The human microbiome, the subject of a relatively new field of research attracting intense interest, has primarily been analyzed using genomic sequencing techniques. It’s now understood that our intestines are the incubators for a robust and diverse population of bacteria that is essential for good health and digestion, starting in infancy and maturing to two primary groups of microbes. However, there has been little opportunity to analyze or manipulate these bacteria in vitro. It has been commonly accepted that these bacteria cannot be cultured in the laboratory, thus severely limiting discoveries about their functions. Research now says that this has been a huge misconception. In groundbreaking work published in
Nature on May 4, researchers in the UK and Australia report that they have successfully cultured gut bacteria.
They obtained six human fecal samples to generate metagenomic DNA sequencing results, and from those same samples, grew cultures on petri dishes. The sequencing data from the growing samples was then compared to sequencing data obtained from collected samples. They found very high correlation. Due to the huge numbers of bacteria in fecal samples, it’s not surprising that there would be some variation. They can also easily figure out what can’t be grown using this methodology. But the really important finding was that most of the microbes identified in the fecal samples had been grown in the laboratory. It was also found that around 60 percent of the gut bacteria they studied formed spores so they could survive outside of the body.
The research team was able to grow 137 different species, and of that group, 90 have been named on the Human Microbiome Project’s list of what had been thought of as uncultured and unsequenced microbes. In total, the bacterial colonies isolated and preserved by the team represent 90 percent of the bacterial population found in the study participants. “Before this, the common dogma has been that you can only culture one to five percent of the microbiota,” said Trevor Lawley, a study author. “But what we claim is that you can actually culture the vast majority of it.”
Hilary Browne of the Wellcome Trust Sanger Institute and another of the authors of the study, said that “As these bacteria do not survive in oxygen we grew them in anaerobic chambers and we used a publicly available growth media containing lots of different carbon sources and fatty acids that encourage the growth of a wide range of bacterial species.
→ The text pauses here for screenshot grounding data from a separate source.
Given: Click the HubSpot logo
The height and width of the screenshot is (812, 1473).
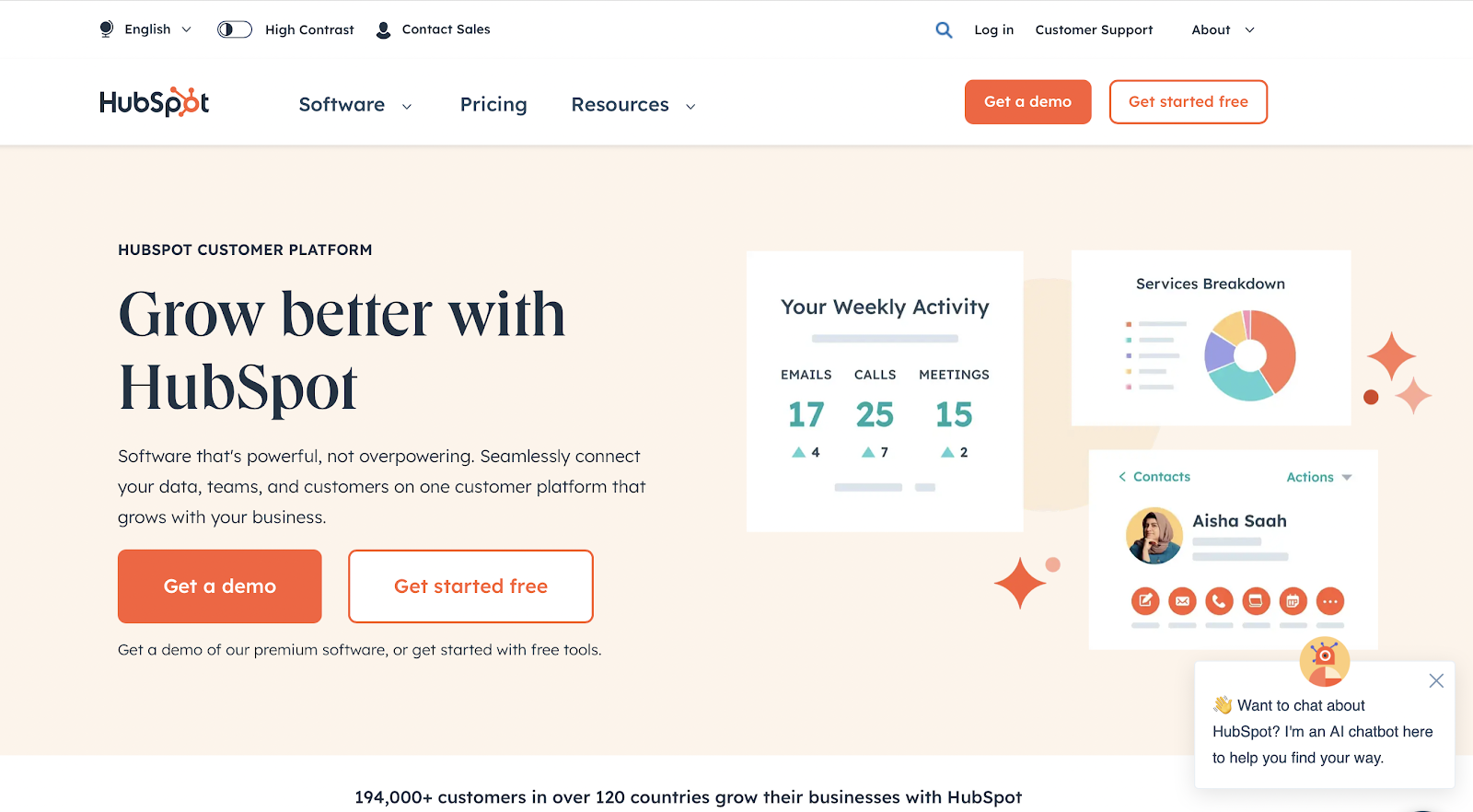Looking at the screenshot, I should click(155, 102).
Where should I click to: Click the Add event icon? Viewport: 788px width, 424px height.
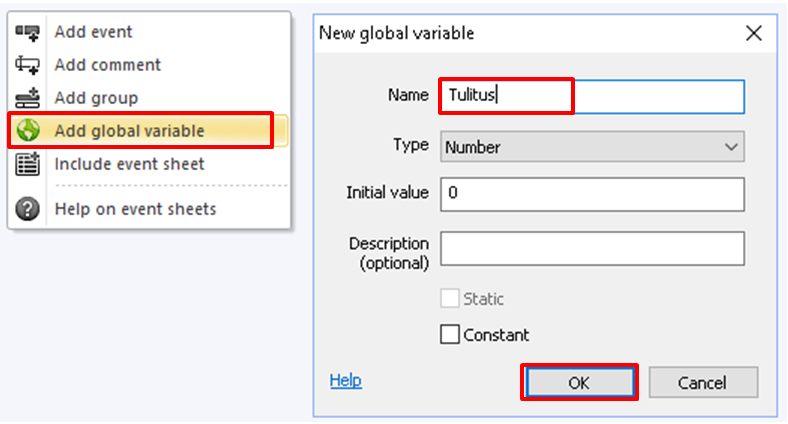click(27, 32)
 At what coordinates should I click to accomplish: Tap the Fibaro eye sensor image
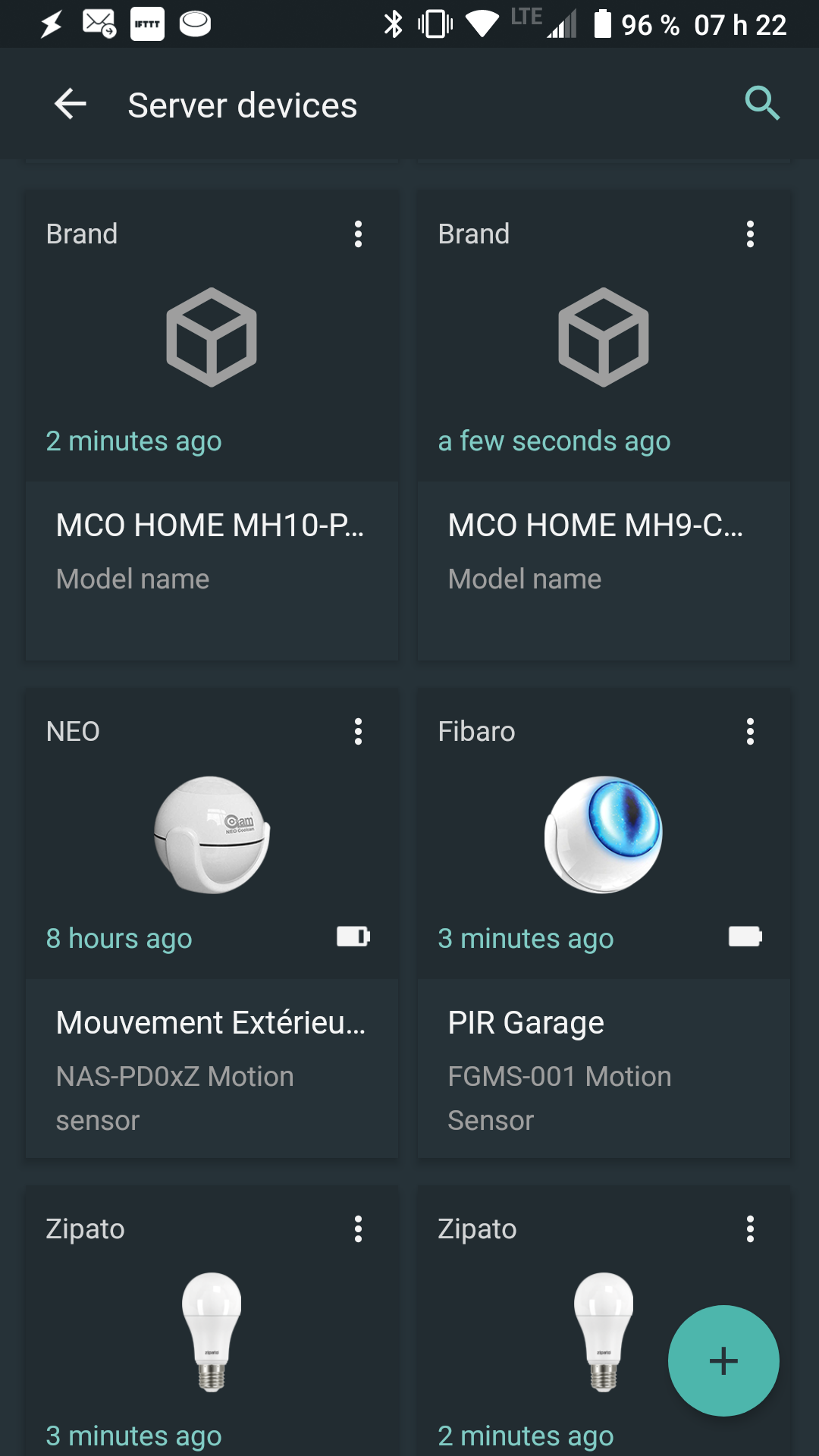coord(604,834)
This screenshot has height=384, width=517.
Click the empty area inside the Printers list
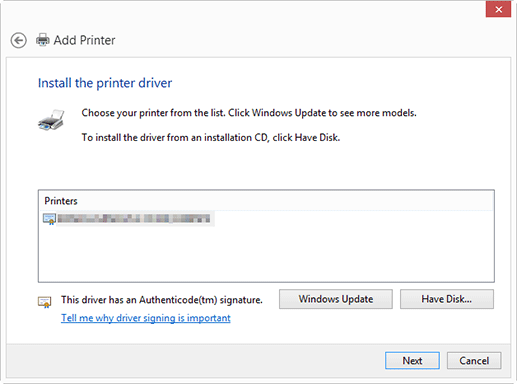click(266, 253)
We have also deposited these bacteria in culture collections around the world.” Before, a laboratory could easily generate a list of species in a sample but there wasn’t much more to be done with it. Functional work can now be done on the huge variety of microbes living in the human gut, hopefully leading to improvements in the treatment of infections or some bowel disorders and a wealth of new information about the bacteria that live in our bodies.